Although a few embodiments of the present invention have been shown and described, it will be appreciated by those skilled in the art that changes may be made in these embodiments without departing from the principles and spirit of the invention, the scope of which is defined in the appended claims and their equivalents.

Claims

1. A plasma electrode structure comprising:

a pair of electrodes isolated from each other;

a plasma generating space formed between the pair of electrodes; and

an oxide coating layer formed uniformly on a surface of at least one of the electrodes.

2. The plasma electrode structure according to claim 1, wherein the electrodes comprise an alloy on a surface of which an oxide coating film can be naturally or artificially formed.
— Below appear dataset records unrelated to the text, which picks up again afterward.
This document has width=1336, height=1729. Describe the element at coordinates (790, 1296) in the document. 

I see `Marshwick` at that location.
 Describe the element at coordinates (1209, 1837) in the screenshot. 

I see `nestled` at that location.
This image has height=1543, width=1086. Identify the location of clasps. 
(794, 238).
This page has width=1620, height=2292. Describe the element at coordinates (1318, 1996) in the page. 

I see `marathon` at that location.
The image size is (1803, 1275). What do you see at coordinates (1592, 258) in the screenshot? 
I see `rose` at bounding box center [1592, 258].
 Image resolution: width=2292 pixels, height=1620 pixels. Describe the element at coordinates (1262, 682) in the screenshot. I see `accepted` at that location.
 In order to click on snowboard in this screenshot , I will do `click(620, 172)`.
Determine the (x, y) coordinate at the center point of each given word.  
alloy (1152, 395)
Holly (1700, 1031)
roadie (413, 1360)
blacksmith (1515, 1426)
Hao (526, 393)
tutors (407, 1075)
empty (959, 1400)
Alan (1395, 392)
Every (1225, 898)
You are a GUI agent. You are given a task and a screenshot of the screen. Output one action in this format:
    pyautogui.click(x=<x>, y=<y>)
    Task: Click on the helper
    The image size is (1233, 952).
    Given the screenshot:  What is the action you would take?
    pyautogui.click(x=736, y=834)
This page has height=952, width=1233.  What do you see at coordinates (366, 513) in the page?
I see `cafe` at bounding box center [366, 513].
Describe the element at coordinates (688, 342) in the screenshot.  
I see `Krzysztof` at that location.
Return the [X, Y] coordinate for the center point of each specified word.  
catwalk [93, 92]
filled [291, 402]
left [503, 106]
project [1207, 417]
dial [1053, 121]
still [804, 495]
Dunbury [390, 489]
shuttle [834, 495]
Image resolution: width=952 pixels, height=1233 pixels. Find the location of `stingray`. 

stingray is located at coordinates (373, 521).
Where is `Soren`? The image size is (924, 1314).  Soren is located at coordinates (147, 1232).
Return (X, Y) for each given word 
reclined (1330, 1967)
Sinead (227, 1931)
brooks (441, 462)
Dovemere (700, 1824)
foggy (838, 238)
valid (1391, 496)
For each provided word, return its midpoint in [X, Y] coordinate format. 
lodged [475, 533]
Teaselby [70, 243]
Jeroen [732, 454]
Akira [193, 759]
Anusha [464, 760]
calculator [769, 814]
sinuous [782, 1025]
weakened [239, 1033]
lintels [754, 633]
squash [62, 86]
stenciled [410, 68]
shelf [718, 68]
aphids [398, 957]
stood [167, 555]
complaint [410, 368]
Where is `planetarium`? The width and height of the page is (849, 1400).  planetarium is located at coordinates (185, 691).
3. The plasma electrode structure according to claim 2, wherein the oxide coating layer comprises an oxide selected from the group consisting of an aluminum oxide, a titanium oxide, a magnesium oxide, a zinc oxide, and a tantalum oxide.

4. The plasma electrode structure according to claim 3, wherein the oxide coating layer is formed using an anodizing method.

5. The plasma electrode structure according to claim 1, wherein the electrodes comprise an alloy selected from the group consisting of aluminum alloy, titanium alloy, magnesium alloy, zinc alloy, and tantalum alloy.

6. The plasma electrode structure according to claim 5, wherein the oxide coating layer comprises an oxide selected from the group consisting of an aluminum oxide, a titanium oxide, a magnesium oxide, a zinc oxide, and a tantalum oxide.

7. The plasma electrode structure according to claim 6, wherein the oxide coating layer is formed using an anodizing method.

8. The plasma electrode structure according to claim 1, wherein the oxide coating layer comprises an oxide selected from the group consisting of an aluminum oxide, a titanium oxide, a magnesium oxide, a zinc oxide, and a tantalum oxide.

9. The plasma electrode structure according to claim 8, wherein the oxide coating layer is formed using an anodizing method.

10. An atmospheric pressure plasma apparatus comprising:

a plasma electrode structure including a pair of electrodes isolated from each other and an oxide coating layer formed uniformly on a surface of at least one of the pair of electrodes,

wherein a gas introduced into a plasma generating space formed between the pair of electrodes is plasma-discharged, and gas ions generated by the plasma discharging are jetted on an object to be treated.

11. A method of manufacturing an electrode for atmospheric pressure plasma, wherein the electrode is formed using metal, and an oxide coating layer is uniformly formed on the entire surface of the electrode.

12. The method according to claim 11, wherein the oxide coating layer is formed using an anodizing method.